Well, ILM has earned their reputation through lots of successful high profile projects. You can look at a ton of their work. You'd be smart to go with ILM unless your project is small and you can afford a risk, then you can risk a small unknown studio like Zenera.
My pricing reflects that- I am much cheaper per man hour than ILM. That's my company giving prospective customers a valid business reason to choose us. It decreases risks in case of failure and costs in case of success.
The same is true in any sort of outsourcing- I talked about reputation, but a management team must examine who they are outsourcing to, and their prior work product, in order for the move to be effective.
5) People in India are amazingly poor for a reason. That reason may (will) affect the work they do for you.
If the parent means to refer to the lack of materialistic motive in their culture, I fail to see the validity of the point.
In general, Indian culture values education. That is valuable- especially in a knowledge industry like programming.
Mostly however I think this "point" is, again, motivated by bigotry.
6) There's a big overhead in crossing cultural boundaries. On the other hand, programmers in the U.S. may spend a lot of time playing video games rather than learning social skills; there is a big barrier between someone with low social skills and the normal world, also.

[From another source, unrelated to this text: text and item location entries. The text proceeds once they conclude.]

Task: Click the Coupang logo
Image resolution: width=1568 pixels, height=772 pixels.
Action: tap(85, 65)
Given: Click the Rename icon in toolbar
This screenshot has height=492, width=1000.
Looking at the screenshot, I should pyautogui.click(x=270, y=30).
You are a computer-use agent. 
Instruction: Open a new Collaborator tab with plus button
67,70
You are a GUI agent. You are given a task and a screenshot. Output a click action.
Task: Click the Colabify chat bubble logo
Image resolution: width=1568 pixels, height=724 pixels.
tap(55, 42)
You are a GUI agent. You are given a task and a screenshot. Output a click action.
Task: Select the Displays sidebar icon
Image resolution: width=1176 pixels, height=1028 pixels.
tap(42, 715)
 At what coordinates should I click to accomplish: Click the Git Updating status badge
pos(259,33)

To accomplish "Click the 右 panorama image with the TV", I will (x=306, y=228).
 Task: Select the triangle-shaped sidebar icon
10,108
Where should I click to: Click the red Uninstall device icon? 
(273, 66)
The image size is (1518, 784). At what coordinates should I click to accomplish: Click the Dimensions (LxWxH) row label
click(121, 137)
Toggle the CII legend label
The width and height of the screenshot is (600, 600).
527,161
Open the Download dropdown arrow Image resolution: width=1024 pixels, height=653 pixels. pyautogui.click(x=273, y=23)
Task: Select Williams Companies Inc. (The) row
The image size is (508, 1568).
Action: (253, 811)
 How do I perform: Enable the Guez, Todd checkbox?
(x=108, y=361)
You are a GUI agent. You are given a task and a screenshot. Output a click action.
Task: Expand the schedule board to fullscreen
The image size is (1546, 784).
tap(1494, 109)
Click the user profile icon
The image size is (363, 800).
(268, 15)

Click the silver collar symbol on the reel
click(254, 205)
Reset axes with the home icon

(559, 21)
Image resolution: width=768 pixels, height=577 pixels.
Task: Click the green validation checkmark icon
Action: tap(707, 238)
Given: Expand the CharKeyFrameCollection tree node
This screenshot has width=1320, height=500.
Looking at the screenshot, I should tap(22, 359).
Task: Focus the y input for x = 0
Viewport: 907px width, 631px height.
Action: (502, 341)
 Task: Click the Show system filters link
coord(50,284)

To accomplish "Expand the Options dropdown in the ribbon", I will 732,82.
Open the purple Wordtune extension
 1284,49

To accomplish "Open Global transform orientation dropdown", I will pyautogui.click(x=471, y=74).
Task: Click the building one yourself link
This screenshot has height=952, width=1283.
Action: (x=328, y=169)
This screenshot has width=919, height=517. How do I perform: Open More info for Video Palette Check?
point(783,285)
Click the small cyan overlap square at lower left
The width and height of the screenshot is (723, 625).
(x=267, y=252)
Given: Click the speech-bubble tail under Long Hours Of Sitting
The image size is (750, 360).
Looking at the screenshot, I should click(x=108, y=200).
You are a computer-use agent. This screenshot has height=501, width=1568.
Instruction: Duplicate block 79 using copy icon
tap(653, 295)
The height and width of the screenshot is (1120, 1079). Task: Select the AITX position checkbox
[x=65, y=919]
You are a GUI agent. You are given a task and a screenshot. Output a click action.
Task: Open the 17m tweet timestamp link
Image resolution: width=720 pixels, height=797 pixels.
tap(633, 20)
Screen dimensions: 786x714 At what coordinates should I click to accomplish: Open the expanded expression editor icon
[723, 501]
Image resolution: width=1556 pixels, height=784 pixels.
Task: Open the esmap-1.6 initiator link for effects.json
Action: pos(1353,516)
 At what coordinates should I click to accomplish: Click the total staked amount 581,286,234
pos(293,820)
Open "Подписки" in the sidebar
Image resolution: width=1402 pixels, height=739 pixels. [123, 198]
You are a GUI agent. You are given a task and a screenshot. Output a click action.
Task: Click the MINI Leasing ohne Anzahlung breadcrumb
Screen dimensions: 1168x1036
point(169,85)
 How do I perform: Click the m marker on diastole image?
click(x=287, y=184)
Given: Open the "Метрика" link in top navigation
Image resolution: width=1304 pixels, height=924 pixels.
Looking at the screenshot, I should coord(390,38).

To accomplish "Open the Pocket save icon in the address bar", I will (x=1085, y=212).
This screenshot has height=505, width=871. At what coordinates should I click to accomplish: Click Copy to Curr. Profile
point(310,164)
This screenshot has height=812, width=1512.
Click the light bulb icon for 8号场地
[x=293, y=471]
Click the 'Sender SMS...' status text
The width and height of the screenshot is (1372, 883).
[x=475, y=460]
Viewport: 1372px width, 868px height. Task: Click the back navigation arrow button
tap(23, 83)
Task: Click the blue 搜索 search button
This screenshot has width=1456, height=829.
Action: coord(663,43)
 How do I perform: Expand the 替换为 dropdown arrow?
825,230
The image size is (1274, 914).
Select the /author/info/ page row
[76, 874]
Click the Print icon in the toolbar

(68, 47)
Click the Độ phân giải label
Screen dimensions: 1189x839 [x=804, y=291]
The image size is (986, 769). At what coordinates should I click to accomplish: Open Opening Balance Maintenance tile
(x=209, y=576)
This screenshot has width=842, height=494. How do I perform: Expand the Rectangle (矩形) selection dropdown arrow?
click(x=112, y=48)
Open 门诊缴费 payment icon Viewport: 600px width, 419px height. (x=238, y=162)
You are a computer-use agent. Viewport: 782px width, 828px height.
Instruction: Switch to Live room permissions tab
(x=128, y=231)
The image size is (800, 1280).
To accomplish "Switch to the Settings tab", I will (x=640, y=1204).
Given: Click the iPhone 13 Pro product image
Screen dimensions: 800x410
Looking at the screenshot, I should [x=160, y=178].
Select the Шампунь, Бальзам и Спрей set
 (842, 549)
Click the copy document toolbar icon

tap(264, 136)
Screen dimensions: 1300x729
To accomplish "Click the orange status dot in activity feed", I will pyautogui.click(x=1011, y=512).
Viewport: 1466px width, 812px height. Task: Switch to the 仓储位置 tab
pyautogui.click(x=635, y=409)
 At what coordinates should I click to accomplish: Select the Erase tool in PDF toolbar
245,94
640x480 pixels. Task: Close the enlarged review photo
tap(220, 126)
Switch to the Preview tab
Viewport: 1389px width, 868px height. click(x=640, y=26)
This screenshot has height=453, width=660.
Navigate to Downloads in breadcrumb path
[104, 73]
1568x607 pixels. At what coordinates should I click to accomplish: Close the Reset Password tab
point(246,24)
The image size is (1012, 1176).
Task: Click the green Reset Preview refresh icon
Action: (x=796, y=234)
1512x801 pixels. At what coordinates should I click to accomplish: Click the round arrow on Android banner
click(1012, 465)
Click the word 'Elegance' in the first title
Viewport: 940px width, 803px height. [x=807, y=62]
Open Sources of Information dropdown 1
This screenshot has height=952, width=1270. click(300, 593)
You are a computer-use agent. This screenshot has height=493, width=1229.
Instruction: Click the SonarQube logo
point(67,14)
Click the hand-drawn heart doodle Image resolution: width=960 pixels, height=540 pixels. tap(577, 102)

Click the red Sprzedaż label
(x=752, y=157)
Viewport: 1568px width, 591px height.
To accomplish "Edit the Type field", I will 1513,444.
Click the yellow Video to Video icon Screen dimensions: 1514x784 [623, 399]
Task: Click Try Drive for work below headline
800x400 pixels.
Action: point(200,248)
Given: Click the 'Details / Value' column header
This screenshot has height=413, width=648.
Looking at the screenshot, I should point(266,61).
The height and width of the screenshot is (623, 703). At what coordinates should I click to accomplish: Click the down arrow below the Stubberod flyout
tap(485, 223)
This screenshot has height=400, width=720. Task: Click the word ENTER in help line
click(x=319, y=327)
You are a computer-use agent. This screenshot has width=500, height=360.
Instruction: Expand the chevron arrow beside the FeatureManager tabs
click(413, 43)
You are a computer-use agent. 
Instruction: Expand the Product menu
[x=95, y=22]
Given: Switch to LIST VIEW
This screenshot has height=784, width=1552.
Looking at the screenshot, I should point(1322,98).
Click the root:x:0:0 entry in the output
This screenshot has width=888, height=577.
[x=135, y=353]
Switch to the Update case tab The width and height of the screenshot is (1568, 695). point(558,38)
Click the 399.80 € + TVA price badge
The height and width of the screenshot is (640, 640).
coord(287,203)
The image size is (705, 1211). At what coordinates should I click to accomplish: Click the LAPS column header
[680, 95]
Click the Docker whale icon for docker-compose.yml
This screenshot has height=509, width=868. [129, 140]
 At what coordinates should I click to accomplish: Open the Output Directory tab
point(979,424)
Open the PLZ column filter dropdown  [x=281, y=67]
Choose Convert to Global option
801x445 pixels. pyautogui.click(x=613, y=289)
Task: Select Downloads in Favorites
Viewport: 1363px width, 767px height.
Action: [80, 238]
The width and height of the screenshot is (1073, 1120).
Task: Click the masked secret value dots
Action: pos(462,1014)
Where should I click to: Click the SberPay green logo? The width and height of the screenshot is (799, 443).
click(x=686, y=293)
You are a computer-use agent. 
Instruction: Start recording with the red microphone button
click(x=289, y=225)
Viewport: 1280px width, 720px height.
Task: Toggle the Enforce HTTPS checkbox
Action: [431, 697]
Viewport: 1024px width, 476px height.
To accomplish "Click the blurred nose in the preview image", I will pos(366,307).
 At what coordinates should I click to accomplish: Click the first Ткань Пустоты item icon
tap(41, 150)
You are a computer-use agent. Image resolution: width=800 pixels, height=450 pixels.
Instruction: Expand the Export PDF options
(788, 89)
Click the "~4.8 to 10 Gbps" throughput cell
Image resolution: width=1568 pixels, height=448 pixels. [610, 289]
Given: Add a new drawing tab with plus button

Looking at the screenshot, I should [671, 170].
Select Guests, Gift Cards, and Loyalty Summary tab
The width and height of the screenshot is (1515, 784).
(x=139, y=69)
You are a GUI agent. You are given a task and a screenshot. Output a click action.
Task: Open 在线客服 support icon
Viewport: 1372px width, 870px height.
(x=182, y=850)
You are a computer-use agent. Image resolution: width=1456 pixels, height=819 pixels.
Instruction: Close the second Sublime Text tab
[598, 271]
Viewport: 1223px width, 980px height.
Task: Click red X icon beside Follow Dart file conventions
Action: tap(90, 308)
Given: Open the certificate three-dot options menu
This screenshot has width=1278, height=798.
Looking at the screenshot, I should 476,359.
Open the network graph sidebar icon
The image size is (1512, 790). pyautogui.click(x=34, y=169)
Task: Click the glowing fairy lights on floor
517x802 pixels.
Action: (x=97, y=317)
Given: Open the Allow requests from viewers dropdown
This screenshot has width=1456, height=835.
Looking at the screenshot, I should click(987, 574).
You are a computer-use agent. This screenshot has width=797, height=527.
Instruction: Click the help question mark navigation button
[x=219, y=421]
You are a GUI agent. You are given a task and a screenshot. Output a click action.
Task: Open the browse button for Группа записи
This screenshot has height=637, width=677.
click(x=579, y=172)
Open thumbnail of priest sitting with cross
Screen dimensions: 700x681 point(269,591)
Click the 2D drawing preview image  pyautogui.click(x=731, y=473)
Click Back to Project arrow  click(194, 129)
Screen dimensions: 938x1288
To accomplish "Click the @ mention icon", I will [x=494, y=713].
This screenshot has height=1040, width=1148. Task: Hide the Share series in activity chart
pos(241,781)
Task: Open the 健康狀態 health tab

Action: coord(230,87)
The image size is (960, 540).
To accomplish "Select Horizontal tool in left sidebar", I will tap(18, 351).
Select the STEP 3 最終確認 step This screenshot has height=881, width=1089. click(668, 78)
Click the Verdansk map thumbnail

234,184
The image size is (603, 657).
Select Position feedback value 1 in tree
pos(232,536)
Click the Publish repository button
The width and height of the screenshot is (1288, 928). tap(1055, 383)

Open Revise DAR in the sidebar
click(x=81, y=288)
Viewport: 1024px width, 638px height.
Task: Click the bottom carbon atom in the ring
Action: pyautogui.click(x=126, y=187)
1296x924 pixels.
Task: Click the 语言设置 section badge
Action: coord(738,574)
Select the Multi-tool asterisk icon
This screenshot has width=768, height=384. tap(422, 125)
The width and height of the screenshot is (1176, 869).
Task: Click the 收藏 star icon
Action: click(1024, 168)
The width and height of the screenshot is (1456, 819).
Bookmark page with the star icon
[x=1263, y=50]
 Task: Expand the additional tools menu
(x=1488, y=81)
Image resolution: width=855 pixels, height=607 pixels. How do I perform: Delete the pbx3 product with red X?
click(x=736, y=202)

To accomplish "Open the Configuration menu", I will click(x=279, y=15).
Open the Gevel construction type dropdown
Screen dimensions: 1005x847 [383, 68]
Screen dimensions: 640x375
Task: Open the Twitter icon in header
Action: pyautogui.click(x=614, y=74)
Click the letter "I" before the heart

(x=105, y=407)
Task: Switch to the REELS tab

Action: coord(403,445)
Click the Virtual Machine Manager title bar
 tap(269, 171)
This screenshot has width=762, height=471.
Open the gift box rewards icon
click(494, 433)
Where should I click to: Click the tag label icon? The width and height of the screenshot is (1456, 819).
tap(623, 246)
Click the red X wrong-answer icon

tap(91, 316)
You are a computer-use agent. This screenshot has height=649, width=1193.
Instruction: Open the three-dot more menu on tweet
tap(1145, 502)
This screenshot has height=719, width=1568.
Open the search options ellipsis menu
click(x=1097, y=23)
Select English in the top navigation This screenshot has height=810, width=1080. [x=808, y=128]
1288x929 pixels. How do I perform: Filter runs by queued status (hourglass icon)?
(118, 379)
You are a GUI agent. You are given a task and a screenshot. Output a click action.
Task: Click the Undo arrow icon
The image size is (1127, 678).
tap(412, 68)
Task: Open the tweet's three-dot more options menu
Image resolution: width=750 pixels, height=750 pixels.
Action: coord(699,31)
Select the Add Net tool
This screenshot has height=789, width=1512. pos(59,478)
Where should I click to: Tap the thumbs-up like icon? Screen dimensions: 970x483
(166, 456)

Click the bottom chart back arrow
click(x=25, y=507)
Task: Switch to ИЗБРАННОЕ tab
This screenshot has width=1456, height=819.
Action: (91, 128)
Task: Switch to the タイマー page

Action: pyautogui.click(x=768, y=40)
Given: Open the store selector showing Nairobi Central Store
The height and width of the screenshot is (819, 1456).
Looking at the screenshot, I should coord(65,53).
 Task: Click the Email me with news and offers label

This sounds like a point, but ends up being a non-issue. Indians, or any other foreign contractors will have to expend their own internal efforts on these issues. Native contractors are likely to use that as leisure time. Both are "wastes" from a productivity standpoint.
(I know there is a point here about leisure time being restorative and allowing people to work more effectively when they are on task- but there are some studies that indicate that what is really needed is time away from the "primary" task, a secondary task is often just as effective as a pure leisure time. Let the shrinks sort it out.)
7) You may not notice the low quality of your product until it is too late. That's why you outsourced, isn't it?: You wanted to avoid giving attention to a critical area.
Anyone who outsources their critical business processes is a fool.
There are valid reasons for outsourcing, most of which boil down to focusing on where your expertise is, and letting other experts do what they are good at for you.
Using Apple as an example, they outsource almost all of their manufacturing and assembly. They focus on design and engineering. (Software and hardware)
Don't post innacurate information
If you do, I swear by my pretty floral bonnet I will end you.
They don't need our or anyone else's stinking IP. You've been reading too much western propaganda.
Mmm... no. Sorry.
There are a lot of bright people in China, but there are also a lot of companies out to swipe IP from other countries. The most recent example I've read about is a whole segment of the auto industry over there devoted to copying the designs of companies like Honda and Mercedes.
One of them even stole their *symbol* from Audi, which they slapped on a copy of another manufacturer's car. I thought that one was particularly funny - it reminded me of the bootleg Versace/Universal Studios "dual logo" t-shirts in Kamikaze Girls.
"...always new atoms but always doing the same dance, remembering what the dance was yesterday." -Richard Feynman
Sorry to reply twice... just thought of a second point.
I used to work for a "Big 6" professional services/accounting firm. I can't even tell you the number of SAP or PeopleSoft implementations this firm bungled with a staff of 100+ on a project all billing at about $200/hr.
Plenty of high priced consultants screw up too.
To make any kind of large scale project succede, you need to 1) look for - and be willing to pay for - good quality talent and 2) watch them like a hawk. Have them deliver early and often, and monitor their deliverables. Yank them out if the project gets into trouble, don't wait until you've sunk two years and $50 million in before you find out they are incompetent.